The display unit 808 may be provided outside of the image
processing apparatus 800. In this case, the image processing
apparatus 800 may include a display control unit.
[0243] The video coding and decoding methods (or processes)
described in the above embodiments may be implemented by programs
that are executed by a computer. Such programs may be downloaded
from a server and installed in a computer.
[0244] Alternatively, programs for implementing the video coding
and decoding methods (or processes) described in the above
embodiments may be stored in a non-transitory, computer-readable
storage medium such as the storage medium 805, and may be read from
the storage medium into a computer or a portable device.
[0245] For example, storage media such as a compact disk read-only
memory (CD-ROM), a flexible disk, and a magneto-optical disk that
record information optically, electrically, or magnetically, and
semiconductor memories such as a ROM and a flash memory that record
information electrically may be used as the storage medium 805.
Further, the video coding and decoding methods (or processes)

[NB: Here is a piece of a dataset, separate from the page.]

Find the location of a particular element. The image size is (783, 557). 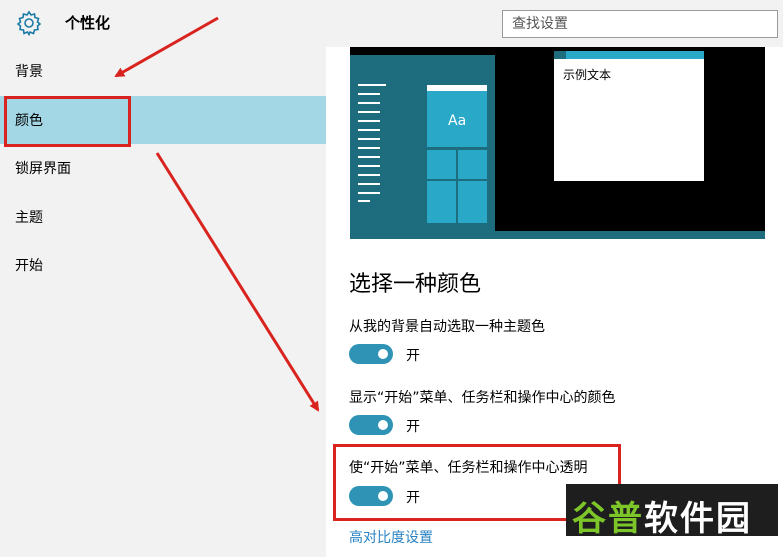

watermark-logo: 谷普软件园 is located at coordinates (672, 512).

described in the above embodiments may be implemented by one or
more integrated circuits.
[0246] All examples and conditional language recited herein are
intended for pedagogical purposes to aid the reader in
understanding the invention and the concepts contributed by the
inventors to furthering the art, and are to be construed as being
without limitation to such specifically recited examples and
conditions, nor does the organization of such examples in the
specification relate to a showing of the superiority and
inferiority of the invention. Although the embodiments of the
present invention have been described in detail, it should be
understood that the various changes, substitutions, and alterations
could be made hereto without departing from the spirit and scope of
the invention.
* * * * *